There are many more reasons why women may want to rush into marriage:

“What if he ends up being the only one who would want to marry me?”

“What if this is a once in a lifetime chance?”

“If it doesn’t work out, we can always get a divorce…”

“I don’t want him to meet someone else…”

However, if you have any doubt that you may be rushing into things or that he may not be “the one”, by all means, just tell him that you can’t make that decision right now. Be the strong, confident woman that I know you are. Know your worth.

So let’s say that you’re married and you find that you and your husband aren’t getting along. You’re not just having fights every now and then – you are disagreeing all the time. How do you know the difference between “regular fighting and arguments” and “we probably shouldn’t be married”?

First of all, you need to know that marriages won’t thrive on neglect. Just like when you’re dating, you have to nurture your relationship. A lot of the time, once a woman is married, she will stop wearing make-up around her man unless they go out. She will walk around her house in bulky sweaters and sweats full of holes. What happened to trying to impress your husband?

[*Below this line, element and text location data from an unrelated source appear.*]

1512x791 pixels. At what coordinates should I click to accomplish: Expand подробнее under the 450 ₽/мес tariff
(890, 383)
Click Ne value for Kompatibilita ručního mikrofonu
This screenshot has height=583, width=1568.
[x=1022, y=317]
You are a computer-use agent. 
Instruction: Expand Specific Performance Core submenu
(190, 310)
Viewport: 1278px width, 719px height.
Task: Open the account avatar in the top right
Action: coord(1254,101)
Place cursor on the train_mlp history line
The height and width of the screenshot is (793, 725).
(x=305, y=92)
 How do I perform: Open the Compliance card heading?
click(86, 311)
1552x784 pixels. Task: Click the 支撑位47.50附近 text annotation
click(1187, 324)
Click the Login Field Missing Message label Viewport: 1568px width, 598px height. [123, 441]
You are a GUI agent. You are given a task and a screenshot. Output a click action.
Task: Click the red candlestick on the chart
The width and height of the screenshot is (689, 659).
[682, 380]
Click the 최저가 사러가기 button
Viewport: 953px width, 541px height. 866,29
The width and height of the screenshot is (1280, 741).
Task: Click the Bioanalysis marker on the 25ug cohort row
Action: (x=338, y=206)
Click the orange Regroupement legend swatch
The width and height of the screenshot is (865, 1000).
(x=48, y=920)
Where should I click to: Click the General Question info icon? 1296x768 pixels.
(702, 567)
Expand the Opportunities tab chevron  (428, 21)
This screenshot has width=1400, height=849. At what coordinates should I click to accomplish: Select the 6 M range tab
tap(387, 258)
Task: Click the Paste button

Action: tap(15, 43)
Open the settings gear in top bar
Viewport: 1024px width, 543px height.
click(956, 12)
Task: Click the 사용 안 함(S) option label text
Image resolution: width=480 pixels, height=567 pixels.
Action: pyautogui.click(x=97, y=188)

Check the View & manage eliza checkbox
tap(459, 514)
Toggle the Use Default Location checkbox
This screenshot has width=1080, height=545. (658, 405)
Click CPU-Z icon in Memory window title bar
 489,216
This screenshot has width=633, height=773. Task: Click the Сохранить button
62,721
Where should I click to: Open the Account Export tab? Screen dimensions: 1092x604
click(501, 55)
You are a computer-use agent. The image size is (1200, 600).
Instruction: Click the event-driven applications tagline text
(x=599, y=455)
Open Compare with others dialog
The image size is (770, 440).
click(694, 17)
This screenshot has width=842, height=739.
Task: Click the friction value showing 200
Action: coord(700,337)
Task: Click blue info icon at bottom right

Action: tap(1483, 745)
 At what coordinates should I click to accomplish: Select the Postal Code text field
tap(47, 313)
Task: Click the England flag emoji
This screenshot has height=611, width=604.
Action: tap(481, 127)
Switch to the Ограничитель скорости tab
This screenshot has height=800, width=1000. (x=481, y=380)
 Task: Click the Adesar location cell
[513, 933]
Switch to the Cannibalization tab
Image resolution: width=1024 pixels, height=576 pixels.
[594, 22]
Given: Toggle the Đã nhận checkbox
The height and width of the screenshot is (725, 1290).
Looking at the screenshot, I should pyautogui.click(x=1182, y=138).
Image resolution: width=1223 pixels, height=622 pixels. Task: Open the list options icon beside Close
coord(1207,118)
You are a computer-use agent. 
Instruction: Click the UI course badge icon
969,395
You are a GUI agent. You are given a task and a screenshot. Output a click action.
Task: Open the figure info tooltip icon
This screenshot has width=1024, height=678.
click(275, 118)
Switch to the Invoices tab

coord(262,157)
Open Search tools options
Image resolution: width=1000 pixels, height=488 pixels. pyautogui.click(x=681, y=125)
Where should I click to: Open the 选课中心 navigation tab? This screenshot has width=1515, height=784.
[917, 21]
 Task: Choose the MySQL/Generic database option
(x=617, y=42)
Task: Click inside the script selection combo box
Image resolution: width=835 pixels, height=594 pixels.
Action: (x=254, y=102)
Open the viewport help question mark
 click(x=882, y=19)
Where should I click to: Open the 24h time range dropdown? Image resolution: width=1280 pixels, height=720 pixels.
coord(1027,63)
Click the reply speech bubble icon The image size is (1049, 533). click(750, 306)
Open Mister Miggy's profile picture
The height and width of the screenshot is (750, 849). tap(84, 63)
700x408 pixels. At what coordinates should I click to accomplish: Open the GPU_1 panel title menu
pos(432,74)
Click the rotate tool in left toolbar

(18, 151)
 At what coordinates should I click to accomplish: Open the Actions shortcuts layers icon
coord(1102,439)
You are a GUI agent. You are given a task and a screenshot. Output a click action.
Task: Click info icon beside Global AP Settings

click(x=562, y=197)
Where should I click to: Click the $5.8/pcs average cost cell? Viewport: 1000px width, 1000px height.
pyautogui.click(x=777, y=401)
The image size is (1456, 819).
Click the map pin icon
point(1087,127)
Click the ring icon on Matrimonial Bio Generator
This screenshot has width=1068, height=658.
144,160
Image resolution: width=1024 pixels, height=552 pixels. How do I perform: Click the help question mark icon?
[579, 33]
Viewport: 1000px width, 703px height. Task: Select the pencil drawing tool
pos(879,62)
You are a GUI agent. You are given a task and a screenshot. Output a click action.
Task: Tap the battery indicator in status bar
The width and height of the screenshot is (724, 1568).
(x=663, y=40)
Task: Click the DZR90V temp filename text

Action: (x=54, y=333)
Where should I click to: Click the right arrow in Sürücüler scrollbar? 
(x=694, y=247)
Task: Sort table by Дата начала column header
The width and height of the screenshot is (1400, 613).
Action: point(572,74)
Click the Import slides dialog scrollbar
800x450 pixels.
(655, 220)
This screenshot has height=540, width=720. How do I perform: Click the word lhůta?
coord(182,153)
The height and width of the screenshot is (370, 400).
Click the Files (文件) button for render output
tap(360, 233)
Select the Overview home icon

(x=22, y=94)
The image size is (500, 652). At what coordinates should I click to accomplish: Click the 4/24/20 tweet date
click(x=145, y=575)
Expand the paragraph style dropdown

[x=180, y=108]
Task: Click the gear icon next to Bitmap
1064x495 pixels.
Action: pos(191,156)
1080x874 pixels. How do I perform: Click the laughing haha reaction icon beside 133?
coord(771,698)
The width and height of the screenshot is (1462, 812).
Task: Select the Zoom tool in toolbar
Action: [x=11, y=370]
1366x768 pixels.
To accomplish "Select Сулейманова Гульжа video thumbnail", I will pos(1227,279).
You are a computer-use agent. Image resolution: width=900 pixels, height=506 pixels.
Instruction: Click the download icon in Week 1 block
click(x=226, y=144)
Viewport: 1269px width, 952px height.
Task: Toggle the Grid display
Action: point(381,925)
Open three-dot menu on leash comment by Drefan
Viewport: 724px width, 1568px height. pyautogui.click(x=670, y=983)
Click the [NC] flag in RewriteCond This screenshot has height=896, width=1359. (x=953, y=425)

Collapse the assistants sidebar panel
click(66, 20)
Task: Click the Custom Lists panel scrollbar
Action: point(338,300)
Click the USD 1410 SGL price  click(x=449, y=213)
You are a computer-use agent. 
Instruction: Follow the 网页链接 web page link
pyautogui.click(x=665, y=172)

Yes, he fell in love with you and he should know you well enough before you get married to love you even if you’re not in your little black dress. However, that is a mighty big culture shock.

#3) Can I Salvage My Marriage?

There are a number of things that you can do in order to try and salvage your marriage, if you believe that you got married too fast:

Love and praise him all the time.

Instead of snapping at him, talk with him when you are in distress. For example, if he’s trying to talk to you while you’re making dinner, you won’t be able to concentrate anyway (and also, that is really annoying). So tell him that you’d rather listen about his issue during dinner, when you can give him more of your attention.

Let the little things go. Sometimes those little fights don’t matter in the big scheme of things.

Fight like you have people over. If you have guests staying at your house, you’re not going to scream and throw things. So even if you don’t, pretend that there are guests over when you fight, so that you will be forced to act civilly.